I was glad to see the Globe covering Republican leaders like Lamar Smith of Texas trying to critique 20-year-old experiments that confirm the link between air pollution and health problems (“House GOP demands Harvard study data,” Page A1, Sept. 7). This is part of a wider conservative strategy of undermining scientific studies when their conclusions threaten corporate profits.
Legitimate scientists use the scientific method to ensure that their results can be tested by other scientists. The peer-review process ensures that the results will be vetted by other competent scientists who are knowledgeable in the same field.

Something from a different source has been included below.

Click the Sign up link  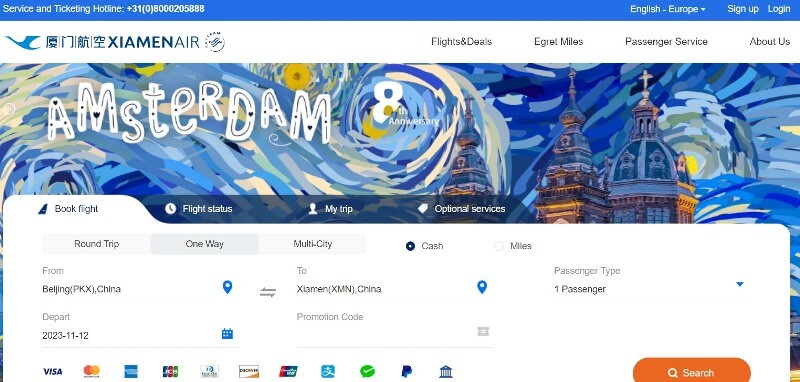(x=743, y=9)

This process produces valid, trustworthy knowledge that is accepted by doctors, engineers, and anyone who uses scientific information.
They don’t go nitpicking the researchers’ work, so why should the GOP?
Because Republicans use what I’ll call the congressional method.
This method takes scientific conclusions that are harmful to profits, then launches pseudoscientific inquiries designed to tarnish public acceptance of these conclusions.
Other recent examples of established knowledge under attack by the congressional method include the link between smoking and lung cancer and harmful effects of chlorofluorocarbons on the ozone layer.
Practitioners of this method aren’t afraid to veer into bizarre behavior, such as when Senator James Inhofe, an Oklahoma Republican, sponsored Senate testimony by sci-fi writer Michael Crichton, who argued against the findings of climate scientists.